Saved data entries
####
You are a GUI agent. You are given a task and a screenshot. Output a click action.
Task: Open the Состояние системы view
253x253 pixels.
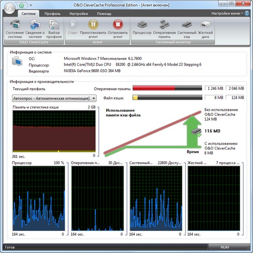pos(14,29)
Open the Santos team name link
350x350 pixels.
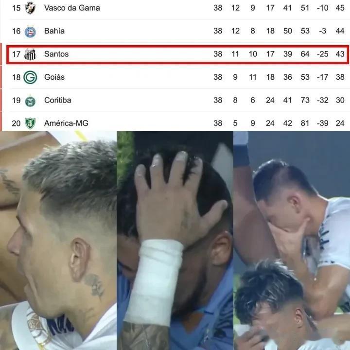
####
Quote all the records verbatim, dropping any pictures from your copy.

You are a GUI agent. You are given a task and a screenshot. Output a click action.
Task: Open the Состояние системы view
253x253 pixels.
pos(14,29)
Open the Santos team name link
350x350 pixels.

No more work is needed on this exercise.